According to Ong’oa, the movement stands for the ultimate liberation of Africa and several attached peripheries.

The peripheries are of the characteristic that Africa’s development was interrupted and that everything must be rearranged into workable solutions based on the common African reality and experience, but the question of land and people must be handled by the principle of taking back of the land and repatriation respectively.

It also advocates for the propagation and fostering of what Dr John Henrik Clarke called “the African cultural continuity” and African liberation struggle continuity.

The movement is likened to a guerrilla army awaiting orders and this is the psychic description of the so called “rasta levity”.

“A lot of us are actually on a military drill-like way of life. The true rasta never really gets comfortable in this system and anytime their opinion on the system or government is aired, it is antagonistic,” says Ras Matara, who is also the Rastafari Youth Wing of Kenya chairperson.

Mandate and lifestyle

The RSK operates majorly as an umbrella body bringing together all Rastafari masses, which include the Rastafari mansions, orders, individuals and organisations.

It was officially registered in Kenya in 2017 and has government-backed mandate to open branches in every county in the country as authorised by the registrar of societies.

“The difference between a Rastafari order and society is that the order stands on staunch ideological and practical assertions based on the pioneering leaders’ differences on ideology and practice.

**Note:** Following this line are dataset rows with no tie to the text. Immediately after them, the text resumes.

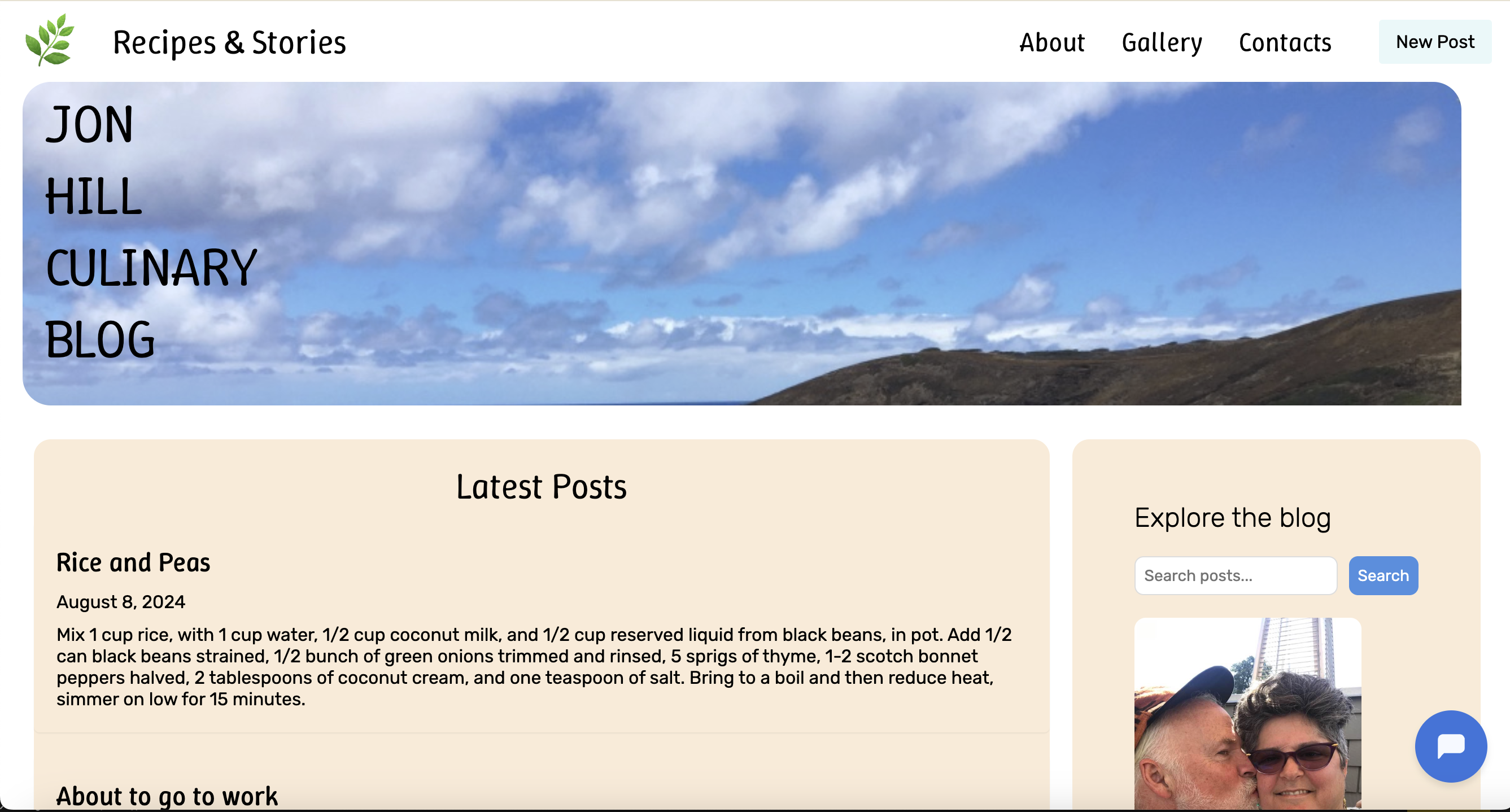The width and height of the screenshot is (1510, 812).
Task: Click the green leaf logo icon
Action: tap(50, 40)
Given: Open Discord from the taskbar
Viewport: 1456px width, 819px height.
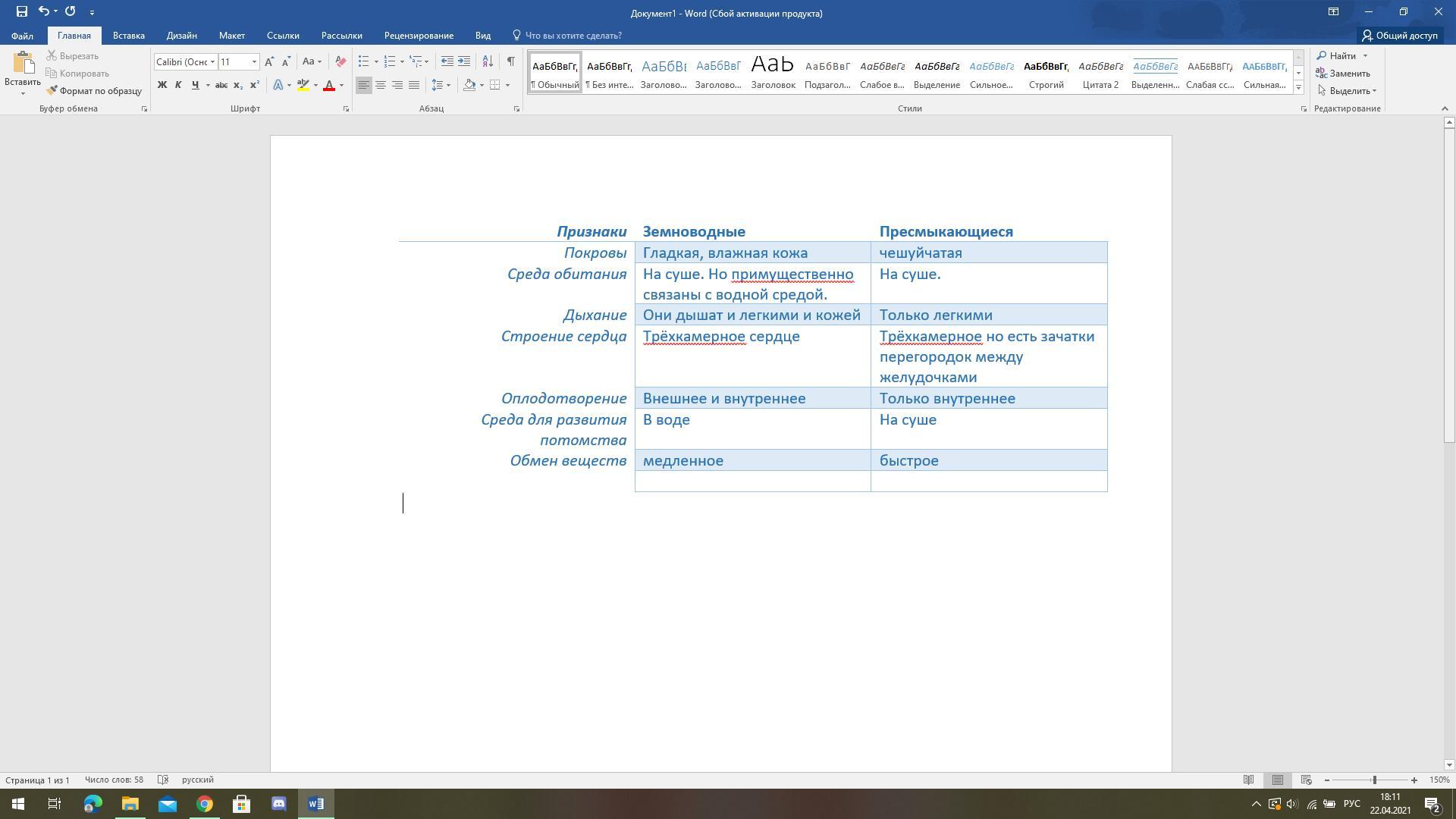Looking at the screenshot, I should [x=278, y=804].
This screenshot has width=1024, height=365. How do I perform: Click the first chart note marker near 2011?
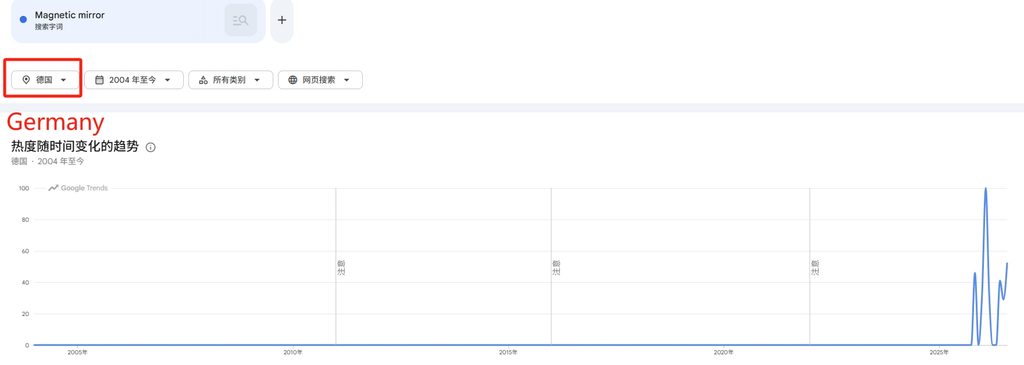(x=341, y=268)
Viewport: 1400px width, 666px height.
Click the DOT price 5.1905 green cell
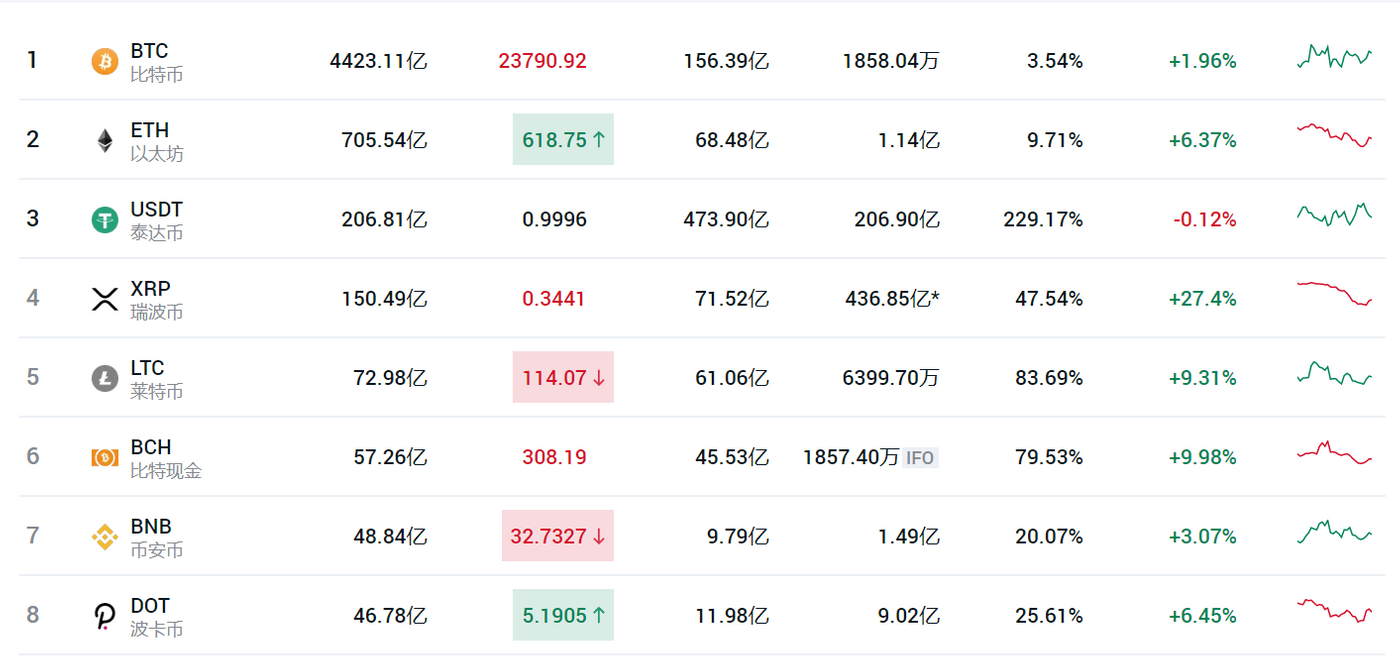pyautogui.click(x=563, y=615)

“For the society, it is an attempt by the masses of the adherents of the Rastafari movement to organise themselves beyond boundaries that exist between the ideological and practical differences of the movement’s pioneers that seem to divide the collective Rastafari lot,” shares Ras Matara.

The RSK owns land and active farming projects in several counties in Kenya.

The society works with the local government in tree planting and forestry projects and with the Greenbelt Movement started by the late Prof Wangari Maathai.

The Rastafari lifestyle is a culture of resistance. Ideologically, it is a concoction of pan-Africanism and radical Judeocentric thoughts. Rastas have a lot of concern for their diet and general health. 

This is summarised by the ‘ital food’ (pure and natural) concept. Rastafarians express their pan-African loyalty by flying the red-black-green flag , and for Ethiopian Christian loyalty by flying the red-gold-green. 

They also wear those colours and dreadlocks as a symbol of resistance and smoke bhang as a sacrament.

They say it helps in meditation and creativity and as a medicine for diseases such as glaucoma and asthma.